▶ [KUTIPAN TEKS]
........

Kebijakan Proteksionis dalam Tatanan Internasional

Oleh: Isna Fachrur Rozi, M.Han, Binus Bandung

Dalam tatanan internasional, setiap negara cenderung bergerak berdasar pada kesadaran politik dan ekonominya. Kesadaran ini membawa berbagai organisasi ekonomi internasional seperti Bank Dunia, IMF, WTO, dan MNC semakin menjadi aktor yang signifikan di tengah menguatnya globalisasi. Sebaliknya, pemerintah negara dirasa makin berkurang kedudukannya sebagai aktor utama dalam pergaulan internasional. Hal tersebut tidak terlepas dari berkembangnya proses interaksi serta integrasi antar individu, perusahaan, serta pemerintahan dari berbagai negara. Proses interaksi serta integrasi ini didorong oleh perdagangan dan investasi internasional serta, didukung oleh perkembangan teknologi.

Kebijakan – kebijakan perekonomian terbuka setiap negara, baik domestik maupun internasional tentu menjadi sebuah konsekuensi logis dari perkembangan globalisasi itu sendiri. Pasca perang dunia kedua banyak negara yang sudah menerapkan sistem ekonomi pasar bebas, dengan cara meningkatkan secara besar – besaran potensi produksi negara dan menciptakan banyak peluang baru dalam perdagangan internasional serta investasi. Negara – negara baik secara bilateral maupun multilateral telah mulai menegosiasikan pengurangan berbagai hambatan perdagangan dan investasi demi membuka keran investasi sebesar – besarnya.

........

▶ [BAGIAN DATA]
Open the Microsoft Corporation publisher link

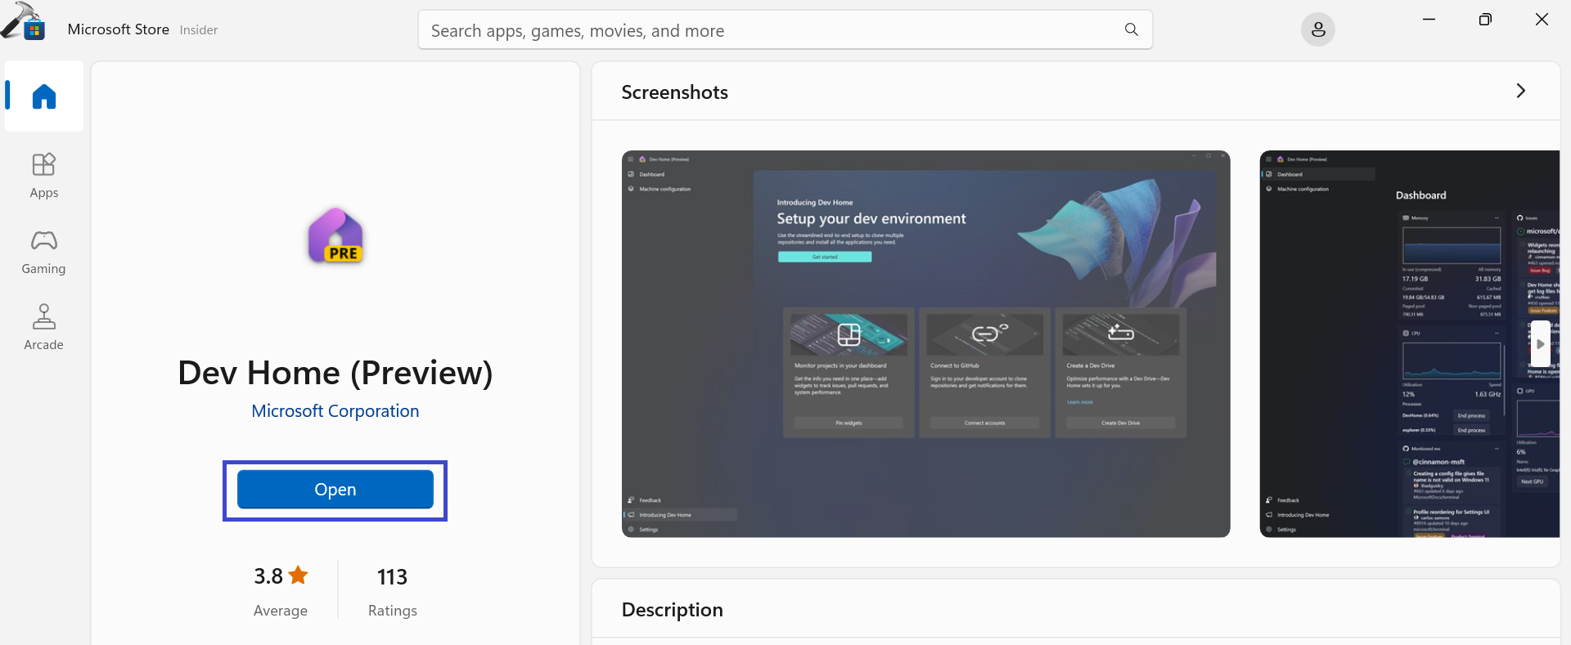click(335, 411)
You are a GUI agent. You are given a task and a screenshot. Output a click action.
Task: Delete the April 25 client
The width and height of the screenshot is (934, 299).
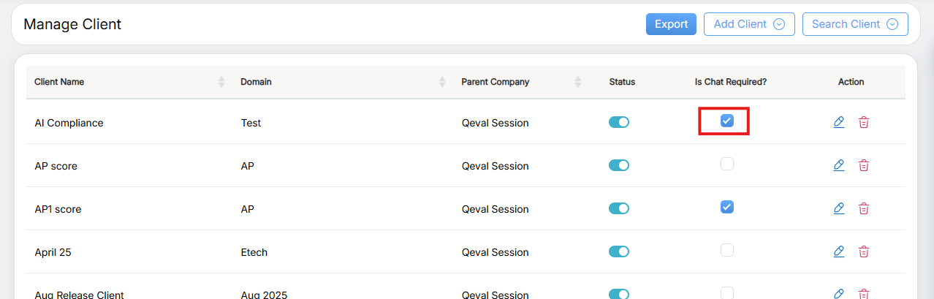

........

▶ [URAIAN TUGAS]
Tuliskan lanjutan teks tentang kebijakan proteksionis dalam tatanan internasional, dimulai tepat setelah kalimat terakhirnya. Catatan-catatan tersebut diambil dari sumber yang berbeda.

▶ [JAWABAN LATIHAN]
Dalam begitu banyak peluang baru pada pasar mancanegara itu, MNC yang datang dari negara dengan industri maju mulai merelokasi pabrik – pabrik mereka, melakukan produksi dan membuat aturan pemasaran dengan mitra lokal. Dalam struktur industri internasional, ribuan perusahaan raksasa mancanegara kemudian pada akhirnya, beroperasi di banyak negara.

Kemajuan di dalam teknologi informasi dan komunikasi ini memberikan dampak bagi para pelaku ekonomi baik itu konsumen, pencari kerja, pengerah tenaga kerja, dan kaum profesional. Perluasan cakupan dalam perdagangan menuju ranahan internasional memberikan banyak peluang kepada setiap elemen masyarakat untuk memperbaiki ekonomi mereka. Namun ada hal buruk yang terjadi, yaitu kebijakan negara yang buruk dapat membuat suatu negara atau mayoritas penduduknya terlantar khususnya, yang berada di pinggiran perekonomian dunia (periphery capitalism).

Dalam menanggulangi hal tersebut banyak negara mulai melindungi industri domestiknya dari pengaruh luar dengan menggunakan kebijakan proteksionisme. Hal ini tidak hanya dilakukan oleh negara – negara berkembang, negara besar pun turut serta menggunakan kebijakan ini walaupun mereka memiliki ekonomi yang kuat.

Kebijakan ini apabila diaplikasikan kepada negara – negara besar akan sangat merugikan negara berkembang, karena banyak MNC yang berproduksi di negara berkembang, namun produk negara sulit masuk ke dalam negara besar. Walaupun WTO telah meregulasi tentang bagaimana perdagangan internasional dilakukan, namun diplomasi bilateral dan berbagai lobby informal antar negara masih memainkan peranan yang lebih penting didalamnya.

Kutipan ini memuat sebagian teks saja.